2.證券公司與其他證券服務機構的責任邊界
關于證券公司與其他證券服務機構之間責任邊界的確定,依據《虛假陳述若干規定》第23條的規定,承擔連帶責任的當事人之間根據各自責任大小確定各連帶責任人的責任份額,難以確認時則由各責任人之間平均分擔。
當前,我國不同中介機構之間還存在邊界不清的問題,對于同一事項可能同時由多個證券服務機構參與、出具意見,并由保薦機構進行兜底。此時,如何確定各中介機構之間的責任大小仍存在諸多爭議。在確定各中介機構各自的責任大小時,應當從其職責范圍和專業領域兩個方面進行界定。其一,就職責范圍而言,依據《證券發行上市保薦業務管理辦法》第17條的規定,保薦機構承擔著總覽全局的職責,保薦機構應當對發行人進行全面調查,充分了解其經營狀況及其面臨的風險和問題。相較而言,其他中介機構的工作范圍主要限縮于其各自專業相關的審計、評估、法律等事項。其二,就專業領域而言,盡管保薦機構的職責范圍非常全面,但由于其并不具備專門領域的專業知識和技能,只能依托于專業機構所作出的專業判斷,應當允許保薦機構對于專業證券服務機構出具的專業意見予以“合理信賴”。此外,法院還應當結合個案區分不同主體對于虛假陳述損害結果的原因力,根據原因力之大小確定責任承擔的比例。

************

練習題目:
[1] 請將所附文段中的「此時,如何確定各中介機構之間的責任大小仍存在諸多爭議。」譯成英文。
[2] 接著所附文段的最後一句往下寫,續寫一段。

所附清單:
************

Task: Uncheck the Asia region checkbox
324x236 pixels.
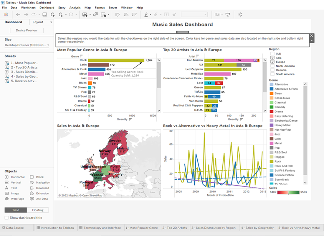Action: click(272, 58)
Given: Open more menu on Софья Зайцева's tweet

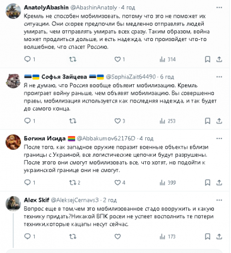Looking at the screenshot, I should click(219, 77).
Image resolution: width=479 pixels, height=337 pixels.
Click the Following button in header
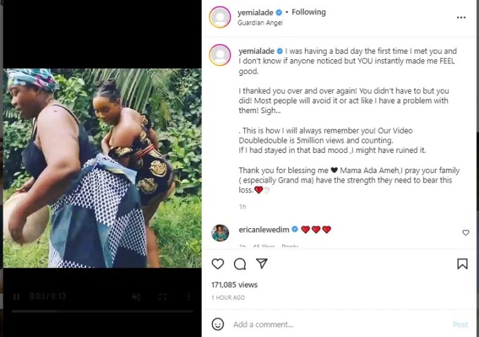(309, 12)
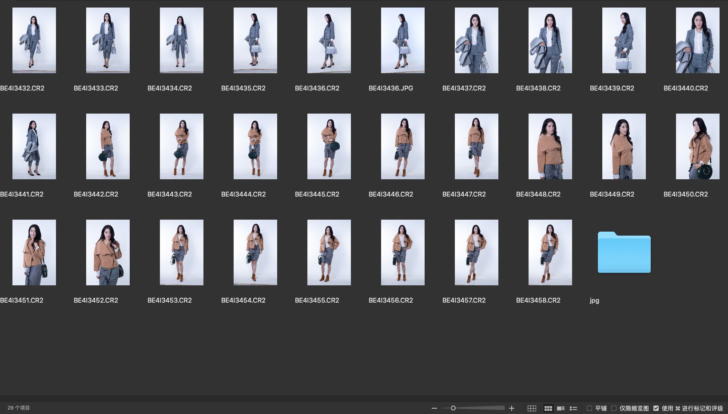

************

參考答案:
[1] In such cases, how to determine the respective degree of responsibility among the various intermediary institutions remains the subject of considerable dispute.

[2]
(二)信息披露制度中的證券公司責任體系與完善
在全面注冊制實施后,證券公司在信息披露制度中的各類法律責任已經具備相對完整的法律依據,亦積累了相對豐富的監管和司法實踐。在證券公司不同法律責任的銜接與協調方面,一定程度上仍然存在民事先行賠付制度激勵措施不足、行政監管措施和自律監管措施協調效果不佳、行政監管過度介入民事司法審判程序等突出問題。
1.以行政和解激勵責任主體積極開展先行賠付
作為保薦人的證券公司一般在先行賠付制度中發揮主導性功能。一方面,在法律職責層面,保薦人的核心義務是盡職推薦發行人的證券發行上市,持續督導發行人履行信息披露等義務,是發行人信息披露的直接“看門人”。另一方面,在實踐操作層面,保薦人往往具有更強的賠付意愿。在目前已有的四起先行賠付案例中,萬福生科、欣泰電氣、紫晶存儲三起均是由保薦人牽頭出資設立先行賠付專項基金。但在民事先行賠付的落實過程中,不可回避的便是該制度在立法層面僅屬于倡導性規定,各方市場主體存在復雜的利益博弈,先行賠付恐將面臨激勵不足,實踐效果不佳的問題?!蹲C券法》第171條總結了證券監管中行政和解的試點經驗,依據該條規定,證監會對涉嫌證券違法的單位或者個人進行調查期間,當事人承諾限期糾正涉嫌違法行為,并且賠償有關投資者損失,消除損害或者不良影響的,證監會可以中止調查或者終止調查,而不單純是降低罰款金額。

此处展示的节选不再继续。